Hunt, S. T. - Presenter, University of Delaware
Nimmanwudipong, T., Massachusetts Institute of Technology
Roman, Y., MIT

Transition metal carbides (TMCs) exhibit catalytic activities similar to platinum group metals (PGMs), yet TMCs are orders of magnitude more abundant and less expensive. However, current TMC synthesis methods lead to sintering, support degradation, and surface impurity deposition, ultimately precluding their wide-scale use as catalysts. We present a method for the production of non-sintered, metal-terminated TMC nanoparticles (NPs) in the 1–4 nm range with tunable size, composition, and crystal phase.  The method has been extended to synthesize both monometallic carbides and nitrides as well as various heterometallic combinations from the Group IV-VI block of early transition metals.

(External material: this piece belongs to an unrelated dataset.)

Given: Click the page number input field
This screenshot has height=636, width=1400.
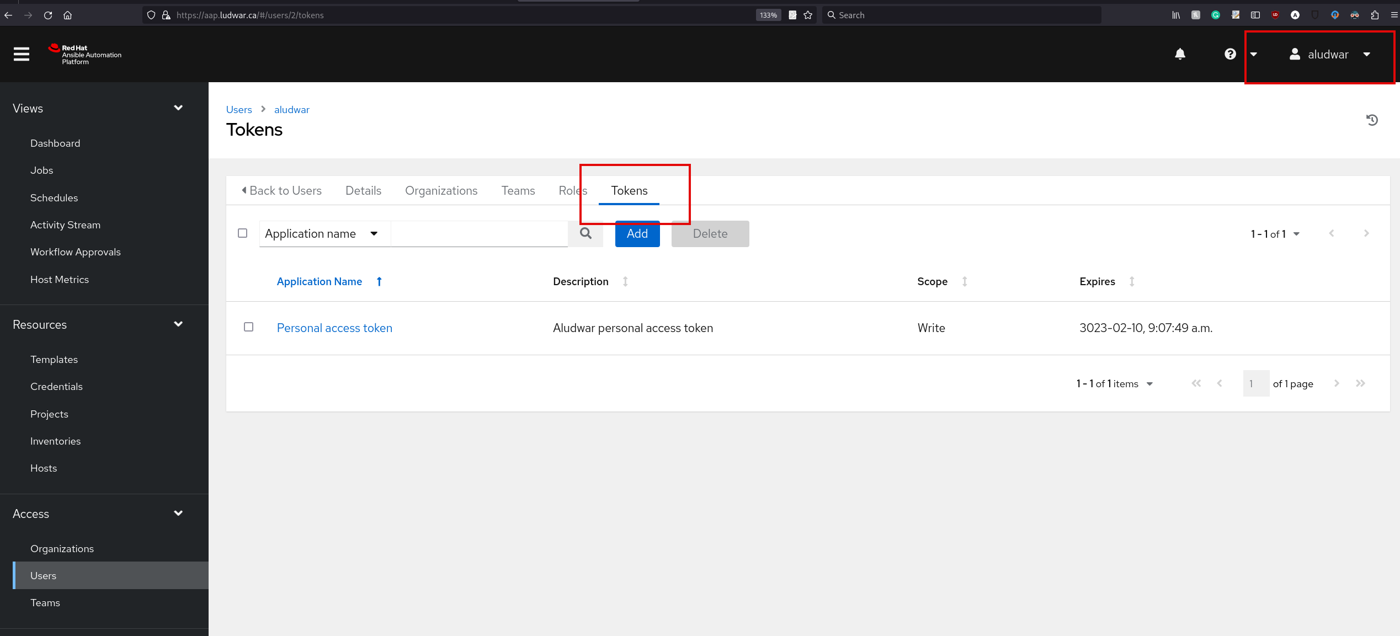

We show that carbon-supported tungsten carbide (WC) and molybdenum tungsten carbide (MoxW1-xC) nanoparticles are highly active and stable electrocatalysts. Specifically, activities ca. 100-fold higher than commercial WC and within an order of magnitude of platinum-based catalysts are achieved for the hydrogen evolution and methanol electrooxidation reactions.  Using density functional theory (DFT) calculations, we attribute the higher activity of MoxW1-xC NPs to modulation of the hydrogen binding energy (HBE) via bulk heteroatom insertion in the WC lattice. This method opens an attractive avenue to replace PGMs in high energy density applications such as fuel cells and electrolyzers.